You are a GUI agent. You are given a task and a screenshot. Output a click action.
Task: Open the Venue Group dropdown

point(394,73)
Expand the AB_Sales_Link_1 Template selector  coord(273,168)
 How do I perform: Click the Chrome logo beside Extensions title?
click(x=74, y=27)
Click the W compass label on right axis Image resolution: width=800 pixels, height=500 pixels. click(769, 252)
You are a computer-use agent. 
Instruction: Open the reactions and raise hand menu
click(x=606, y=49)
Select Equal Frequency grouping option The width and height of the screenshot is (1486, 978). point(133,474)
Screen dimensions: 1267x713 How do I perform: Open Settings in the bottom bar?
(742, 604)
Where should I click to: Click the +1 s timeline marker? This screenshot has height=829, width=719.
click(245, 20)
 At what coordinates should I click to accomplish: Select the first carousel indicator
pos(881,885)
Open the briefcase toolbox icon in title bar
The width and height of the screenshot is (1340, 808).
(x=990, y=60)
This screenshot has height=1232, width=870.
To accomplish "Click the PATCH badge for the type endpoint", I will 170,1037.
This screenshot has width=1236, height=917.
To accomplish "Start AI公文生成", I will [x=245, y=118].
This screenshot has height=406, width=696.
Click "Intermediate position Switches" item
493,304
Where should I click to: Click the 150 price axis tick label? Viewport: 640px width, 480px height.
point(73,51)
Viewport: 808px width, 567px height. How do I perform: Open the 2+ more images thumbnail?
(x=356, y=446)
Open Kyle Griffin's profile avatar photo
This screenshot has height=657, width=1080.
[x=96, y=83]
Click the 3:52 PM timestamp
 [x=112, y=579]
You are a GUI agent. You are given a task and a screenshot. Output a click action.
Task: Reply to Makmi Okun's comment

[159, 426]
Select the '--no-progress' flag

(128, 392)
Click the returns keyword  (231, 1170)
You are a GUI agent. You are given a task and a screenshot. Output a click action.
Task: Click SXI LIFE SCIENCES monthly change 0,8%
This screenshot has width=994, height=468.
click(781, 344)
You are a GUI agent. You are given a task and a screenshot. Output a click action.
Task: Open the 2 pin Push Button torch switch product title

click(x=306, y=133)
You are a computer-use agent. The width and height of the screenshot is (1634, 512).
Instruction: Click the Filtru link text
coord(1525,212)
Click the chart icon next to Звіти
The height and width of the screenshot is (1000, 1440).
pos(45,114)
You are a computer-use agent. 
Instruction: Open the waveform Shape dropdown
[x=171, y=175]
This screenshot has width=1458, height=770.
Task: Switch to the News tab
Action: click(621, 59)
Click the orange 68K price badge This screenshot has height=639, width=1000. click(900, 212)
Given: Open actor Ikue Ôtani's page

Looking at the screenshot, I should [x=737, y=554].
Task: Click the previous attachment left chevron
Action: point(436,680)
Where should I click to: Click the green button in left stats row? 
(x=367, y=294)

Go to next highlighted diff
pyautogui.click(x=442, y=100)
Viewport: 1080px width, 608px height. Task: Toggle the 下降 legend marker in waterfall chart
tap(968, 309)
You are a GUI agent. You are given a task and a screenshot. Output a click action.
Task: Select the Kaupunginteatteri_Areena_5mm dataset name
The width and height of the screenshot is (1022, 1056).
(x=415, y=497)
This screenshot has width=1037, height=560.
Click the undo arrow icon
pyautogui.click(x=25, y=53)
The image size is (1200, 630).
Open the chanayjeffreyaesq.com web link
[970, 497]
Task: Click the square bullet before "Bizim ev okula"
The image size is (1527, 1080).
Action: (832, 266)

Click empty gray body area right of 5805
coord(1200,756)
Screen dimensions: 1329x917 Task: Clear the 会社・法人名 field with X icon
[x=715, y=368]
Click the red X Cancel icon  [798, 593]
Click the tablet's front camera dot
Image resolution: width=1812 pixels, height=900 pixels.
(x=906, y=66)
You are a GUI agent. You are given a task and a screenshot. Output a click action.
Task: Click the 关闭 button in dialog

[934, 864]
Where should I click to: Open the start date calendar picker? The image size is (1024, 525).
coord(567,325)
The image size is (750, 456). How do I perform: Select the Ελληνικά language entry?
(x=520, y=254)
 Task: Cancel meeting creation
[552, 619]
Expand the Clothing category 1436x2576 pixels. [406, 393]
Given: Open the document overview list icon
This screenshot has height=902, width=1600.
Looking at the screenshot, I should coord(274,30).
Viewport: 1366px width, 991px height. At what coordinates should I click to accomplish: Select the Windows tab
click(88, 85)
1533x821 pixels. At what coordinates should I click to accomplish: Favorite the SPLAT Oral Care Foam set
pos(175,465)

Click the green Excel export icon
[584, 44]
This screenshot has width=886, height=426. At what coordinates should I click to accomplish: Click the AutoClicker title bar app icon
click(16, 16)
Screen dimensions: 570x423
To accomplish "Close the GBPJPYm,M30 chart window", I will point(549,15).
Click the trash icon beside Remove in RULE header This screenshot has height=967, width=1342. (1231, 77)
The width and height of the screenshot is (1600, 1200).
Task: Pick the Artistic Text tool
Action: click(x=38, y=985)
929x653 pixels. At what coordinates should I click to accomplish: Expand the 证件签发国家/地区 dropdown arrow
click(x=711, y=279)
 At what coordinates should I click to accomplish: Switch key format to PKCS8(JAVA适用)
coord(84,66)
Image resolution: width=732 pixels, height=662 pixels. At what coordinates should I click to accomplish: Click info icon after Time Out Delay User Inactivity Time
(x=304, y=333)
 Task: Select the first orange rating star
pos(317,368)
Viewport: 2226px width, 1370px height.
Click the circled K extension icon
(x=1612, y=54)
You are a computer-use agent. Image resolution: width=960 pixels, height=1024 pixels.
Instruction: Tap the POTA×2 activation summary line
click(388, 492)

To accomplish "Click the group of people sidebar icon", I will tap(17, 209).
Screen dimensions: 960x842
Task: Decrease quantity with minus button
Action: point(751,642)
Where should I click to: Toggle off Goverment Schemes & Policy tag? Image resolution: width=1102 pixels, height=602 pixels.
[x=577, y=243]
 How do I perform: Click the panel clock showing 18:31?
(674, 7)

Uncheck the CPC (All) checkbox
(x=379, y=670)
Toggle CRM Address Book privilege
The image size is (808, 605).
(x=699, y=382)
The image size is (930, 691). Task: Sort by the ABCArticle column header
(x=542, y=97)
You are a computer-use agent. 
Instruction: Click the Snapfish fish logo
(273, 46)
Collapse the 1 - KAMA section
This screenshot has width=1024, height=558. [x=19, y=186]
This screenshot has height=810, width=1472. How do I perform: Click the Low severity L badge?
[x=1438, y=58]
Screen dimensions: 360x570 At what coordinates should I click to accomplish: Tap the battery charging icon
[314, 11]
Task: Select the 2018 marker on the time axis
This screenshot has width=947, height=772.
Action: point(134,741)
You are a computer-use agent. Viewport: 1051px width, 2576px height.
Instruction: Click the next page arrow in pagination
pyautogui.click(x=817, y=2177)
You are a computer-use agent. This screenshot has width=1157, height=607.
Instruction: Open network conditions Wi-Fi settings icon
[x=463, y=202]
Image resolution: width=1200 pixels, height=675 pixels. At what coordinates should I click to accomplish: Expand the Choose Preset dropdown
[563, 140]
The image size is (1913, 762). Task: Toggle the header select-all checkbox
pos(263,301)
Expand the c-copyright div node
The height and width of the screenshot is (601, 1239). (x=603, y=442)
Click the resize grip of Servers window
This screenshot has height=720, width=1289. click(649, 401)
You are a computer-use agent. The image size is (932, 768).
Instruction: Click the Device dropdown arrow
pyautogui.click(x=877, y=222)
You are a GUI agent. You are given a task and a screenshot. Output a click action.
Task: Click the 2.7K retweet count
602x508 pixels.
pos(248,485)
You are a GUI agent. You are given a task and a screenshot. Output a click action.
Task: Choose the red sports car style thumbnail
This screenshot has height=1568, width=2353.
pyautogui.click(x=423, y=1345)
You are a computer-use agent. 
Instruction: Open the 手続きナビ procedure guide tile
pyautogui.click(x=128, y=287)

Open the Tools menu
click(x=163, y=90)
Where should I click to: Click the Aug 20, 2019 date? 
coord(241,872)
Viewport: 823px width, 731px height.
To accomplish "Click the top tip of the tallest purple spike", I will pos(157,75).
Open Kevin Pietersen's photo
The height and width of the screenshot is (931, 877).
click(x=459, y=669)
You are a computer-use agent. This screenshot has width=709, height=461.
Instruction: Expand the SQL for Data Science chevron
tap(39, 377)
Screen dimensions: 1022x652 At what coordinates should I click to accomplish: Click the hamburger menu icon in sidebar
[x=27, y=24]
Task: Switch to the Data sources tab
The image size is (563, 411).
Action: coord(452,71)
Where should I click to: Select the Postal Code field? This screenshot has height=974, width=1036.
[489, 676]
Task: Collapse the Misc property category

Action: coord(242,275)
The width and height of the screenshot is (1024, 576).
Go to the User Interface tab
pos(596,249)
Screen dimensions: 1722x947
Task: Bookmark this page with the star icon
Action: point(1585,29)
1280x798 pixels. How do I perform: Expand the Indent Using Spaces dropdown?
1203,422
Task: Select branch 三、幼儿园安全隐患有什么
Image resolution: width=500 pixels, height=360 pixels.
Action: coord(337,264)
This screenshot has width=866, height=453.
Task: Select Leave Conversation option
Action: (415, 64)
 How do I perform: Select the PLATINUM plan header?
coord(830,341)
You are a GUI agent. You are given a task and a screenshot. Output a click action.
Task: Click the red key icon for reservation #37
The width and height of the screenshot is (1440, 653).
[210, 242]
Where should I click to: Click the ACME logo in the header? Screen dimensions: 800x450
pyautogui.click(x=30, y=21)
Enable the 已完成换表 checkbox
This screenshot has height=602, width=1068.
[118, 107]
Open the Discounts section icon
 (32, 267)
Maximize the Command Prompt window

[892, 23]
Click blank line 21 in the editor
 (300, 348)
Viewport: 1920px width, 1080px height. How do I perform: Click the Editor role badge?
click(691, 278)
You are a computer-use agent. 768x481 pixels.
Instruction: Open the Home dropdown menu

■ ■ ■ ■

=== What to do ===
An exact copy is needed of the closing lines of the entries above, counting from the one that contains "Maximize the Command Prompt window" and including it and the last.

=== Exercise output ===
Maximize the Command Prompt window

[892, 23]
Click blank line 21 in the editor
 (300, 348)
Viewport: 1920px width, 1080px height. How do I perform: Click the Editor role badge?
click(691, 278)
You are a computer-use agent. 768x481 pixels.
Instruction: Open the Home dropdown menu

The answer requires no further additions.